Си вздохнула в трубку и сказала:
— Знаешь что? Если бы ты действительно хотел что-то сделать, то мог бы зайти попозже...
— Нет, все в порядке, — быстро ответил я, не желая навязываться или ставить себя в неловкое положение.
— Ты уверен? Потому что, когда дети лягут спать, я бы не отказалась от компании. При условии, что ты будешь держать свой рот на замке.
Я обдумал эту возможность. Никогда не был у Си, пока ее дети были рядом. В их шесть и четыре года она не хотела усложнять ситуацию, приглашая в гости друга, и я ее не винил. У меня и так было слишком много забот. Последнее, что мне было нужно, — это смутить пару детей, у которых никогда не будет шанса назвать меня отчимом.

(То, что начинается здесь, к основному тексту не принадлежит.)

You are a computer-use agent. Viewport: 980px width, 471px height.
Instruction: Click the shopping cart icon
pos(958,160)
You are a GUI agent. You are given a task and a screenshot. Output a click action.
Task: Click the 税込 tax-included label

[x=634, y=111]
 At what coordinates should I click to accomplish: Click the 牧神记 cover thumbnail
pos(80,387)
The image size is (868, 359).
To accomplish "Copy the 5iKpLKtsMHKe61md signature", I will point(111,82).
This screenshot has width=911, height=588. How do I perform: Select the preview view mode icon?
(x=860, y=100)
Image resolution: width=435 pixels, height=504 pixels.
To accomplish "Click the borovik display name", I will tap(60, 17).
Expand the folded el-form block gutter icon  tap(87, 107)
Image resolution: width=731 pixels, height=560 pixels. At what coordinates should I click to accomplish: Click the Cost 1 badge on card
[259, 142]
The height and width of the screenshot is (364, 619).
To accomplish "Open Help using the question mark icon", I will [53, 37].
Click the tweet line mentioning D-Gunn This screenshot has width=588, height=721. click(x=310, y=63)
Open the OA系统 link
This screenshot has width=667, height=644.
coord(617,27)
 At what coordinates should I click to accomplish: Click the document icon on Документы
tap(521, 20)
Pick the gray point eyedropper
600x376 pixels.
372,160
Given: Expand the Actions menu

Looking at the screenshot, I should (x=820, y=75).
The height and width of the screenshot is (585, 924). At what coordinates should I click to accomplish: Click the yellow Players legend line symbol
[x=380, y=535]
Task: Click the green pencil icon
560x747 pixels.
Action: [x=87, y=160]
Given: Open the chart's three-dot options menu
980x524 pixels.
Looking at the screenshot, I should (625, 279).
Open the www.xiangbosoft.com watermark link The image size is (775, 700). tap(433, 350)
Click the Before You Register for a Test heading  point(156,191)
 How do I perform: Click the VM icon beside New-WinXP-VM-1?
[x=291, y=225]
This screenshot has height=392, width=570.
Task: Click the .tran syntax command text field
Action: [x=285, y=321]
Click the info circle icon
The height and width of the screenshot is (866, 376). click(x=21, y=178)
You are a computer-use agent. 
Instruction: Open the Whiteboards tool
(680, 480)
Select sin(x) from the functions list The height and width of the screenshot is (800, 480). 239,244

Но, тем не менее, прошло много времени с тех пор, как я в последний раз трахался, может быть, два или три месяца, и это были долгие месяцы постоянных обязанностей и бесконечного самолюбования, пока я не отрубался на ночь. Общество другого человека звучало скорее как необходимость, а не как простое человеческое удовольствие, поэтому задумчиво кивнул и ответил:
— Да. Хорошо. Напиши мне, когда они уснут, и я приду.
* * *
По дороге в клуб встречный ветер с шоссе хлестал меня по лицу. Над Массачусетсом сгущались оранжевые и розовые сумерки, по небу тянулись темные облака, образуя черные силуэты и тени. Я заехал на стоянку и припарковал мотоцикл на свободное место. Судя по количеству машин, сегодня было много народу. Хорошо для клуба, но не для меня. Мне не нравилось, что когда слишком много народу. Не нравилось, что можно привлечь внимание. Но это было более плодотворно, чем любой сеанс терапии, который я проводил до сих пор.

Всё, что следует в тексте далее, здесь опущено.